### Text segment
▽

Do NOT hang this round my neck!

Russell


----------



## russ.will (25 Nov 2012)

apb said:


> £400 you could buy a charge plug, they're cool bikes but do you want something more unique? As they're also popular. That frame is pretty unique (they don't make them like that anymore). I would go for the conversion.
> 
> Are they 26" wheels? If so that would be a negative for me as 700c wheels with skinny slick tyres will have less rolling resistance.


I will double check - Like I say, this is all new to me. I think I measured 35cm clearance from the centre of the rear drop outs to the rear brake mounting and a little less to the underside of the fork tube - please excuse terminological inexactitude. I'm happy to dump the forks, if and ONLY if, the frame is worth keeping.

interesting that you mention the Charge Plug - It was on my radar, but much like my hi-fi and scopes, I'm always interested in a solution that delivers more bang for my colonial pound, with a bit of free time expenditure, if it _works_.

Russell


----------



## jim55 (25 Nov 2012)

△

### Information supplied
▽

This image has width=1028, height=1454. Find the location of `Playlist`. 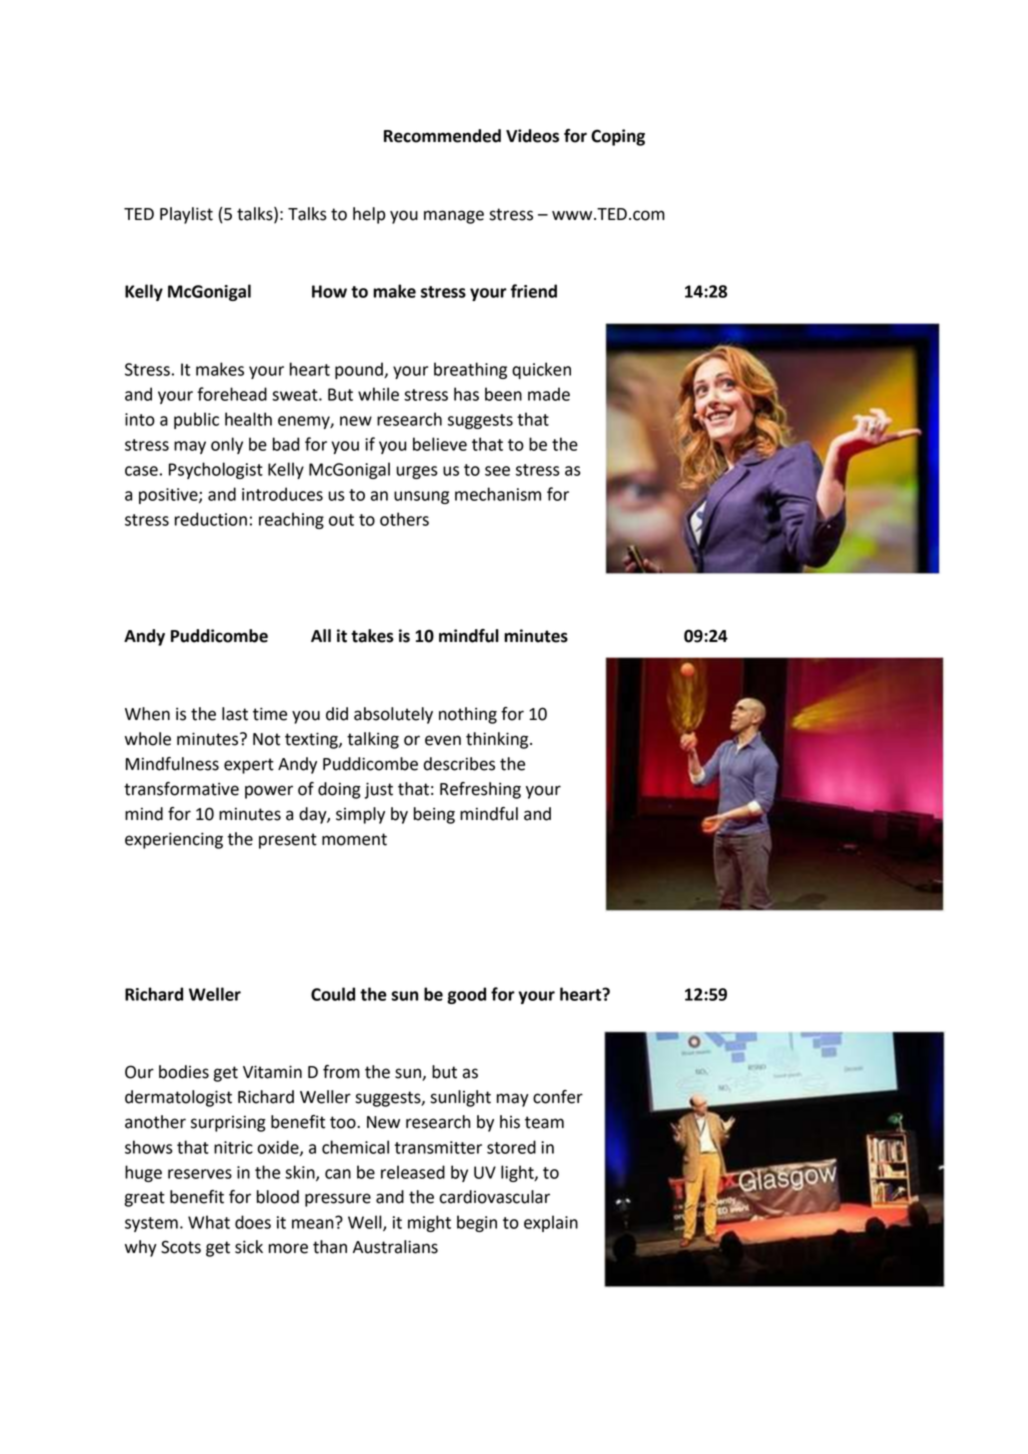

△

### Challenge
Continue the forum thread about converting an old bike frame, picking up after its last line.

### Result for this task
talking of macianato ,i just built this very recently


----------



## russ.will (25 Nov 2012)

That Macinanto frame gives pause for thought....
Russell


----------



## HovR (25 Nov 2012)

russ.will said:


> if and ONLY if, the frame is worth keeping.


 
Is the frame worth keeping? Yes, definitely. Rigid mountain bike frames make great do-it-all bikes. Touring? Stick a rack on the back, no problem. A bit of offroad? Sure, just put the knobbly tires on. Commuting to work? Equip it with mudguards and slick tires and you're set!

But is it worth spending a lot of money on? My personal opinion is probably not. If it were mine, I'd restore it using as much of the original parts as possible, spending money on the parts that will give a major performance increase (i.e. new derailleur and cables, and replacing parts that are worn out such as chain, maybe chainset, freewheel and slick tires). Give the frame a good clean and it'll look like a new bike!

If you were going to build up on to a frame using completely new parts, I'd recommend also using a new frame and then doing up the Raleigh on the cheap - £50 and a bit of work should make it ride like new!


----------



## Andrew_Culture (26 Nov 2012)

russ.will said:


> Do NOT hang this round my neck!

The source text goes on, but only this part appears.